8 Ekim 2014

don't blame the dog e02:

Lost Dogs Home, Australia

ilk bölümünü kaçırdım, kısmen baktım aslında da saçma gelmişti. ikinci bölüme tamamen baktım izlenebilir gibi geldi. reality show kıvamında bir program, köpekleri sorunlu tipleri ya da daha doğrusu köpeklerinin sorunlu olmasına neden olan tipleri dünyanın diğer ucuna gönderip rehabilite ediyorlar. köpek davranışı üzerine ne çok belgesel çekiliyor diye düşündürdüler. büyük sektör hakkaten, adamlar ingiltereden güney afrikaya, kanadaya, avusturalyaya, oraya buraya tipleri gönderiyor ve eğitimle karışık bir program yapmış oluyorlar. tipler enteresan olursa bölüm iyi olabilir. olmazsa kötü bölüm olur, samimi olduklarını düşünmedim ama ağlayıp duruyorlar insan göz yaşlarını bu kadar kolay dökemez herhalde. yine de pek elle tutulur bilgi bulamıyor insan.

--- spoiler ---

.ikinci bölüm itibariyle bir adet rapçi zenci ve bir adet model tipini avusturalyaya kayıp köpekler evi diye bir barınağa yolluyorlar. zenci tip pitbull (benzeri diyelim) üreticisi bir tip, çiftleştirip satıyor. rapçi falan diyorlar da 50 köpek diyor. tanesini bin dolardan satsa bir sürü para. para makinasısın diye köpeğini öperken samimiyetini sorguluyor insan işte de belki de sadece bilinç düzeyi ile ilgilidir kim bilir.

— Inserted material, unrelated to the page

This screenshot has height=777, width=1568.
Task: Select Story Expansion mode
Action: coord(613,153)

.neyse eleman avusturalyaya gidip barınaktaki durumu görünce bir miktar yumuşuyor. en azından barınağı yöneten eli maşalı kadın karakteri biraz kanına giriyor elemanın. annesini kaybetmiş bir tip, sen benim ölen annem yerindesin falan diyor sonunda, sarılıp ağlıyorlar.

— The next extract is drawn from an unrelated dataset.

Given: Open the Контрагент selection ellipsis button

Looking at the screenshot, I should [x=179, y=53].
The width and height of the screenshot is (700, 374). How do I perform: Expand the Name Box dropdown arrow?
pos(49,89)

.tasmasız köpek gezdirmeyin lan işte, adam hala bu konuda direniyor. benim köpeğimin başına gelmez, o beni dinler falan filan diyor.  tamamen ego ile ilgili bir durum. kendini ve köpeğini çok özel sanıyor, tasmasız kontrol onda sanıyor falan filan. neyse ki barınaktaki kadına duyduğum saygıdan tasmayı takıyorum artık falan diyor amma velakin şurası kesin ki eleman yarın öbürgün o tasmayı çıkaracak, paraya sıkışınca da köpeğini çiftleştirecek. bu çok belli oluyor. o yüzden seri fena halde başarısız ama insan psikolojisini net yansıtmışlar o iyi idi.

.neyse diğer olay daha saçma, şımarık kız çocuğu tadında fiyonkla gezen model bir kızcağız. jack russell tipi bir köpeği var şımarık, tasma takmadan gezdiriyor. yola atlama görüntüsünü kaydetmişler, onu gösterip duruyorlar falan. yine tasmasız gezdirme muhabbeti. ne zormuş bu tasma olayı arkadaş.

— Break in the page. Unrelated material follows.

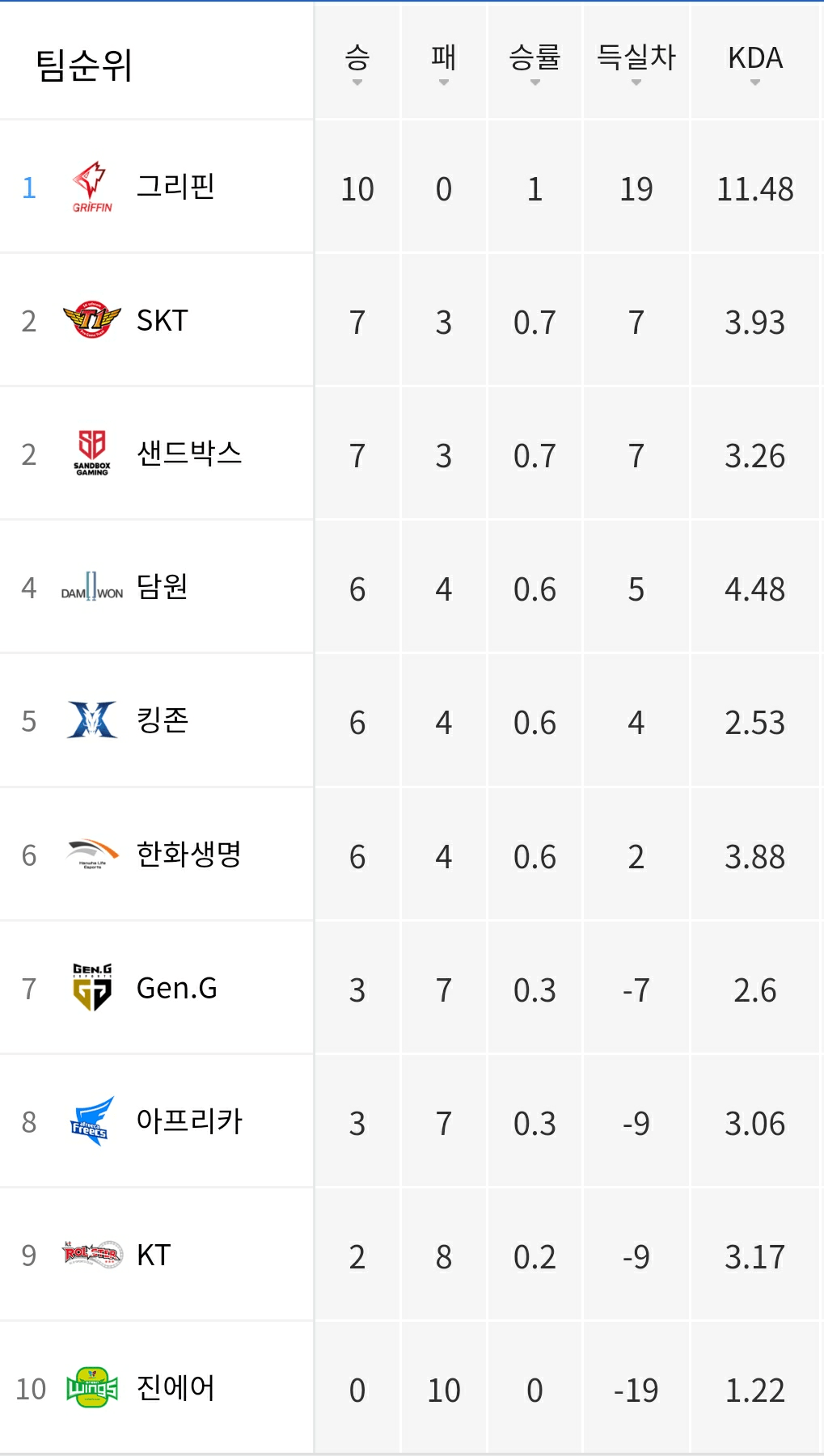
Task: Click the Hanwha Life logo
Action: point(91,854)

.kızcağızın asıl olayı 17 yaşındaki ilk köpeklerinin uyutulma olayı idi. bunu atlatamamış ve tüm yumuşak davranma nedeni buymuş diyorlar. hemen bir uyutulma olayına soktular kendisini, sağlığı çok kötü bir köpeği saniyesinde uyuttular. her türlü üzücü tabi ama işte ne bileyim göz yaşları sel oldu resmen. hele ilk katılamam böyle bir duruma deyip sonra katılması falan garip idi.

.süreçte tiplere verdikleri köpekler ve eğitim meseleleri çok basite indirgenmiş işlerdi. neyse ki iki köpek de sahiplenilmiş. zenci köpeğinden ayrılırken yine göz yaşlarına boğuldu. insan samimi göz yaşları bunlar diyor da sonra lan niye köpek satıcısısın, nasıl nasıl bir tipsin diyor insan. hani köpek üretirsin falan filan anlarım da adam torbacı tarzında köpek satıyor. yavrularla çıkıyor facebook istiyor ve satıyor. yok artık daha neler.

.tabi bu kadar şey için tutup avusturalyaya gitmeye gerek var mı? ingiltere'de yok mu diye sormak istiyorum. hepsi show için işte, hele diğer bölümlere göre bu daha samimi olabilir çünkü diğer bölümlerde asker köpeklerine, kurtarma köpeklerine falan filan şeklinde iyice uçuyor abiler. bakalım artık denk geldikçe izleriz.